►

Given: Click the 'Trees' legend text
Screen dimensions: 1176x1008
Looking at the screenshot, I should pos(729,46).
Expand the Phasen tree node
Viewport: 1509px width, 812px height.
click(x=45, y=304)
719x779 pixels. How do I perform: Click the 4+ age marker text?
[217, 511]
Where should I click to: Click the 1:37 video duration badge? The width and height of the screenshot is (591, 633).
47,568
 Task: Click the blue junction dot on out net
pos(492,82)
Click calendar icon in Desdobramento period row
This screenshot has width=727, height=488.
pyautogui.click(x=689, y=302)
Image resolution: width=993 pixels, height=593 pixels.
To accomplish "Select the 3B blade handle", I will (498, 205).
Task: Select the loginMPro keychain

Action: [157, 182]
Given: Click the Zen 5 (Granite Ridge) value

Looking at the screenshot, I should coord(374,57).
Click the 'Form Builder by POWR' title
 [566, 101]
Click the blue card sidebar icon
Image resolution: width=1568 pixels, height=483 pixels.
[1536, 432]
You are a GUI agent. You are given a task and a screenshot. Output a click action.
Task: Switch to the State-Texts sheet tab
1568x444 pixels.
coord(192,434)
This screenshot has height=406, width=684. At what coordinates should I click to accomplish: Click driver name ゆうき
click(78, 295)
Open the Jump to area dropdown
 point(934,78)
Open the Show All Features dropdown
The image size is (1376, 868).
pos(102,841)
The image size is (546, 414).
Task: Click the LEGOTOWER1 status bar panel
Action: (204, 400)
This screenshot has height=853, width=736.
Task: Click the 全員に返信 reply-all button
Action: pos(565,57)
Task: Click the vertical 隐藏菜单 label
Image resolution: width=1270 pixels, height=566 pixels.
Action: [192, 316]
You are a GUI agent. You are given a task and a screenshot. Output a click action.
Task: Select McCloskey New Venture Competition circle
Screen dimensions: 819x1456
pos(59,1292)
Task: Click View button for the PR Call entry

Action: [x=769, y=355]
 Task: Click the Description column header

◄

- TASK DESCRIPTION -
Begin with the line that contains "Task: Select McCloskey" and end with the last line of the data. Repeat those two lines and all between them exactly.

- TASK ANSWER -
Task: Select McCloskey New Venture Competition circle
Screen dimensions: 819x1456
pos(59,1292)
Task: Click View button for the PR Call entry

Action: [x=769, y=355]
 Task: Click the Description column header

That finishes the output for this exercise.